Cuba diz que EUA e UE participam de "provocação contra-revolucionária"

Havana, 17 mar (EFE).- O Governo cubano acusou diplomatas europeus e americanos de participar de atos de "provocação contra-revolucionária" por estarem presentes quando uma manifestação de mulheres dissidentes foi reprimida com violência hoje em Havana.

"Um funcionário do Escritório de Interesses dos Estados Unidos (SINA) em Havana participou hoje de novo ato de provocação contra-revolucionária", assegurou a agência estatal "Prensa Latina", que o identificou como Lowell Dale Lawton, segundo o secretário do escritório.

De acordo com a agência de notícias, o americano "assistiu a uma missa em uma igreja no bairro de Párraga junto com integrantes das autodenominadas Damas de Branco, que ao fim da liturgia saíram às ruas para protestar contra supostas violações de direitos humanos em Cuba".

"Na véspera, dois representantes das embaixadas da Alemanha e da República Tcheca também participaram de um ato semelhante, em aberta colaboração com os pequenos grupos contra-revolucionários organizados e financiados pelos Estados Unidos e algumas nações europeias", acrescenta.

Agentes cubanos uniformizados e à paisana empurraram e arrastaram hoje cerca de 30 opositoras, fazendo com que elas entrassem à força em dois ônibus para dissolver uma passeata no subúrbio de Havana, parte dos protestos pelo sétimo aniversário da prisão de 75 dissidentes, em 2003.

A "Prensa Latina" acrescentou que as "ações de provocação em Cuba com a presença de diplomatas americanos e de países da Europa Ocidental acontecem em meio a uma campanha de corporações midiáticas contra a ilha, intensificada a partir de 10 de março, quando o Parlamento Europeu adotou uma resolução de condenação por supostas violações dos direitos humanos".

Além da nota, um programa de duas horas na televisão oficial - em Cuba só há imprensa estatal - denunciou uma "maquinaria anticubana" que mantém uma "feroz campanha midiática" por causa da morte em fevereiro passado do dissidente preso Orlando Zapata, após greve de fome de 85 dias.

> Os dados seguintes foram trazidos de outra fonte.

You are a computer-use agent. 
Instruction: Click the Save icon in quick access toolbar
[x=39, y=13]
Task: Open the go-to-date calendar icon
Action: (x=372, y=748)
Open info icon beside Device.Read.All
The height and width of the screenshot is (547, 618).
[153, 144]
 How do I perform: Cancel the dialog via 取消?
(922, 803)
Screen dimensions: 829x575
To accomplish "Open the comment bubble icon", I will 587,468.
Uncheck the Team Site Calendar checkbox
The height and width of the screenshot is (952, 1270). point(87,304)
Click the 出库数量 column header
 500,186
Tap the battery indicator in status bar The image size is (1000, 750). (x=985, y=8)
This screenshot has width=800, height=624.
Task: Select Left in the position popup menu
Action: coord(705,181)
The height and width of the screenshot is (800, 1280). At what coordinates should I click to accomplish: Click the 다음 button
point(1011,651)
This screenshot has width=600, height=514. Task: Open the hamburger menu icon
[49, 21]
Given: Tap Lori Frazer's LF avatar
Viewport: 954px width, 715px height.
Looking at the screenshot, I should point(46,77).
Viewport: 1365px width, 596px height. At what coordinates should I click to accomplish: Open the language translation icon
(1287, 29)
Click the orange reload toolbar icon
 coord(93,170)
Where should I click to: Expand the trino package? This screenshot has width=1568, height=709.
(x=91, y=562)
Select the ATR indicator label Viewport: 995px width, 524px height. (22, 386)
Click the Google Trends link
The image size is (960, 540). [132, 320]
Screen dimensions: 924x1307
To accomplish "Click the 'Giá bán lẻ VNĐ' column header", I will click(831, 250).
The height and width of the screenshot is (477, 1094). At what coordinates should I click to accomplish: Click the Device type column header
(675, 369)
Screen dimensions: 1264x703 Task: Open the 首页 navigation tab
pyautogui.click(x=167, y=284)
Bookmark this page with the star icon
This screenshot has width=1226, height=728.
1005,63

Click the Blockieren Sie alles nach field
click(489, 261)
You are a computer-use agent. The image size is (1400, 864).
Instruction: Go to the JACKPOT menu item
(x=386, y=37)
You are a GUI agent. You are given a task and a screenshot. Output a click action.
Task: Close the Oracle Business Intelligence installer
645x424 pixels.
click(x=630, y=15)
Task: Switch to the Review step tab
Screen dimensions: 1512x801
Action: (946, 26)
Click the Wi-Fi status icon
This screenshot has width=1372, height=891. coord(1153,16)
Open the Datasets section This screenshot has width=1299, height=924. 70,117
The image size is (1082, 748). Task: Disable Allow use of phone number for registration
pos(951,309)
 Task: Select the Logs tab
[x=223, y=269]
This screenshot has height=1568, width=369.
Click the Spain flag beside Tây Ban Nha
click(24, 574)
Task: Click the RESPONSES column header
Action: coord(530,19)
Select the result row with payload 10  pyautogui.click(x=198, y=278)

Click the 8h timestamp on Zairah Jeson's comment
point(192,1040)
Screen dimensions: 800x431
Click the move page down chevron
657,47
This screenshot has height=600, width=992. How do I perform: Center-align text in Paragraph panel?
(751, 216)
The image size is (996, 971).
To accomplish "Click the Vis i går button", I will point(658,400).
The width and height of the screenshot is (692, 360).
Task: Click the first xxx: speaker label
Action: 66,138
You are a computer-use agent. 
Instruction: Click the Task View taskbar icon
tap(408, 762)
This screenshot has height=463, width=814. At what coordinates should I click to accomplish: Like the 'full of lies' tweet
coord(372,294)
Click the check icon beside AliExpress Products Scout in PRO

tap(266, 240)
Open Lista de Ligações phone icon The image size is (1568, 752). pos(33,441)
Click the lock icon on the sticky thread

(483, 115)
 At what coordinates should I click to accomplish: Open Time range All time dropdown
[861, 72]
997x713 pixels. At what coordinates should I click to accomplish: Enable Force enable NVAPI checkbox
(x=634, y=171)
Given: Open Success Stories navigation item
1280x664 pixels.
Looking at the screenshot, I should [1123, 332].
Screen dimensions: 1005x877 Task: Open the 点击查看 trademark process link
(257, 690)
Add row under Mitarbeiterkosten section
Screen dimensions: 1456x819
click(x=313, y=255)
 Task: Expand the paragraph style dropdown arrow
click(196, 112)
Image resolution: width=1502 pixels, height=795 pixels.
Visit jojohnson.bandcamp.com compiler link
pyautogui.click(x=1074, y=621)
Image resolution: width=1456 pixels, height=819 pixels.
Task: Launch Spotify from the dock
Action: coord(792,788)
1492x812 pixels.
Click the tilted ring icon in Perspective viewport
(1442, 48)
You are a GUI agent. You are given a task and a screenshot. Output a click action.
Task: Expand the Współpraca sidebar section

O Governo cubano e sua imprensa qualificam Zapata e todos os opositores como "delinquentes comuns" e "mercenários".

Segundo um dos participantes do programa, os EUA e a "arcaica Europa" atacam Cuba porque o país "é atualmente uma potência moral", uma "sociedade que não é perfeita", mas "a mais perfeita dentro do possível".

Segundo a televisão estatal, "os europeus cumprem uma missão dos Estados Unidos", com a ajuda de "cérebros que trabalham para o mal".